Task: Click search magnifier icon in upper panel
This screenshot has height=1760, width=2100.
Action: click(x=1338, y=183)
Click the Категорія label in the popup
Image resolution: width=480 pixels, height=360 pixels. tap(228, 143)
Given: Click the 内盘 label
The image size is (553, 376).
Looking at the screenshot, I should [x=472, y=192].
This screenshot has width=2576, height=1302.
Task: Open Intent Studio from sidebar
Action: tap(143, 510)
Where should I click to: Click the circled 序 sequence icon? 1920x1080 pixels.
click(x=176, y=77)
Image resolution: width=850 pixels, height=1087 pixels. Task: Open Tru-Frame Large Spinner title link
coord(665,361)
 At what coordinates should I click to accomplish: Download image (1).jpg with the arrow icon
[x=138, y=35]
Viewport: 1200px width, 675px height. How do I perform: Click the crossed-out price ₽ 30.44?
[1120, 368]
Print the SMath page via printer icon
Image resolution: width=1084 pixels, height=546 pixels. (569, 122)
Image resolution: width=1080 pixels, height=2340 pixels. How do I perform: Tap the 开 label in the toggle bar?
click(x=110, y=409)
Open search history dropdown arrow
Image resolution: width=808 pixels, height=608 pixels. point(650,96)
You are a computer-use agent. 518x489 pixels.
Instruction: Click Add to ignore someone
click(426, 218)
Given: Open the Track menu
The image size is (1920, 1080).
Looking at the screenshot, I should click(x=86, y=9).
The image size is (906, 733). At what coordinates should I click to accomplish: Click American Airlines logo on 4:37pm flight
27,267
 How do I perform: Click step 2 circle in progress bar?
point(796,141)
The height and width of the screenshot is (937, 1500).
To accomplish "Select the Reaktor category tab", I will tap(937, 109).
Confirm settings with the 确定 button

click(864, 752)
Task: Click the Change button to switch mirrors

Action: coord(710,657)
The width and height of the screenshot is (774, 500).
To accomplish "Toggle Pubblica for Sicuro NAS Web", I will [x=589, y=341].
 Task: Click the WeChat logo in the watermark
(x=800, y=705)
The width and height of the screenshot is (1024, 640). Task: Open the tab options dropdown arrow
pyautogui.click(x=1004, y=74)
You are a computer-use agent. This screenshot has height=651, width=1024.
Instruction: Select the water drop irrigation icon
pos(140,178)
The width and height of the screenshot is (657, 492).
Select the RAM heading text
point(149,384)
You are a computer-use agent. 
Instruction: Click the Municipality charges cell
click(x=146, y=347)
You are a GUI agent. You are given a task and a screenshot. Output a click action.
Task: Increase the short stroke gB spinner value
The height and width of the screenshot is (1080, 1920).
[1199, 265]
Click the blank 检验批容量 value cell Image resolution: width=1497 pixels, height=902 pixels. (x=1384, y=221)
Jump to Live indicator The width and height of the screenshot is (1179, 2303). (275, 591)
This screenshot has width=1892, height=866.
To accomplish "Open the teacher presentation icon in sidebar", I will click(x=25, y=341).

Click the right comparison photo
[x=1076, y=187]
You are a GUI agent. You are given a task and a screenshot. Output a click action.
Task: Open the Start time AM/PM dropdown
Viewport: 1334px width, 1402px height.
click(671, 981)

.....

Please reproduce the data from the line containing "Given: Click the 内盘 label" through the line containing "click(x=176, y=77)", with both of those lines included.

:: WRITTEN RESPONSE ::
Given: Click the 内盘 label
The image size is (553, 376).
Looking at the screenshot, I should [x=472, y=192].
This screenshot has width=2576, height=1302.
Task: Open Intent Studio from sidebar
Action: tap(143, 510)
Where should I click to: Click the circled 序 sequence icon? 1920x1080 pixels.
click(x=176, y=77)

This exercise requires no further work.